**Exercise details:**
Go through the data underneath and copy every line exactly.

Top of Information provided

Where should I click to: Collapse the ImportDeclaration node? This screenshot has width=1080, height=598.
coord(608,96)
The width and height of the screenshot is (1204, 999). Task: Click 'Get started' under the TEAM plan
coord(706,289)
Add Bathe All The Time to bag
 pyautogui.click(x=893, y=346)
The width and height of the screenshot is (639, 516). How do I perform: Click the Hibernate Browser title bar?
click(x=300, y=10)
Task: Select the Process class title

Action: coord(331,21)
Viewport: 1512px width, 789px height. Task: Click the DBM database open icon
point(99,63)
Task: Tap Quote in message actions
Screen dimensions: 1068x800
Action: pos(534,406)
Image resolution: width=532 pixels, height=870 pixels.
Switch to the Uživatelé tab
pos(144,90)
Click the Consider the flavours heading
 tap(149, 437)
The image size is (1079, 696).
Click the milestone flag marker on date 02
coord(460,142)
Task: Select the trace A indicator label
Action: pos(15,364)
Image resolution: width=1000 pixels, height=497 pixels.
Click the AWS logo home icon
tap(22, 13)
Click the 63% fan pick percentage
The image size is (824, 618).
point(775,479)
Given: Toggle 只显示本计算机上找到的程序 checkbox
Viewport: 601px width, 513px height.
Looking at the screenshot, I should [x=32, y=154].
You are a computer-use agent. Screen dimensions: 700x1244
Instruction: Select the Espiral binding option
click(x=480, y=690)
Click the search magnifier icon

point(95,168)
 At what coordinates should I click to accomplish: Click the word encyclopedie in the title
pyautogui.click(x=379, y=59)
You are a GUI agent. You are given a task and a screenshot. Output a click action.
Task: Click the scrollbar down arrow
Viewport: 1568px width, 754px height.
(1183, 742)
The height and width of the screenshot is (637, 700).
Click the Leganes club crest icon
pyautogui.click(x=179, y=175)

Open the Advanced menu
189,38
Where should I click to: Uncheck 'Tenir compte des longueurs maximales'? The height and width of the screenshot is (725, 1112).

Bottom of Information provided

**Finished exercise:**
Where should I click to: Collapse the ImportDeclaration node? This screenshot has width=1080, height=598.
coord(608,96)
The width and height of the screenshot is (1204, 999). Task: Click 'Get started' under the TEAM plan
coord(706,289)
Add Bathe All The Time to bag
 pyautogui.click(x=893, y=346)
The width and height of the screenshot is (639, 516). How do I perform: Click the Hibernate Browser title bar?
click(x=300, y=10)
Task: Select the Process class title

Action: coord(331,21)
Viewport: 1512px width, 789px height. Task: Click the DBM database open icon
point(99,63)
Task: Tap Quote in message actions
Screen dimensions: 1068x800
Action: pos(534,406)
Image resolution: width=532 pixels, height=870 pixels.
Switch to the Uživatelé tab
pos(144,90)
Click the Consider the flavours heading
 tap(149, 437)
The image size is (1079, 696).
Click the milestone flag marker on date 02
coord(460,142)
Task: Select the trace A indicator label
Action: pos(15,364)
Image resolution: width=1000 pixels, height=497 pixels.
Click the AWS logo home icon
tap(22, 13)
Click the 63% fan pick percentage
The image size is (824, 618).
point(775,479)
Given: Toggle 只显示本计算机上找到的程序 checkbox
Viewport: 601px width, 513px height.
Looking at the screenshot, I should [x=32, y=154].
You are a computer-use agent. Screen dimensions: 700x1244
Instruction: Select the Espiral binding option
click(x=480, y=690)
Click the search magnifier icon

point(95,168)
 At what coordinates should I click to accomplish: Click the word encyclopedie in the title
pyautogui.click(x=379, y=59)
You are a GUI agent. You are given a task and a screenshot. Output a click action.
Task: Click the scrollbar down arrow
Viewport: 1568px width, 754px height.
(1183, 742)
The height and width of the screenshot is (637, 700).
Click the Leganes club crest icon
pyautogui.click(x=179, y=175)

Open the Advanced menu
189,38
Where should I click to: Uncheck 'Tenir compte des longueurs maximales'? The height and width of the screenshot is (725, 1112).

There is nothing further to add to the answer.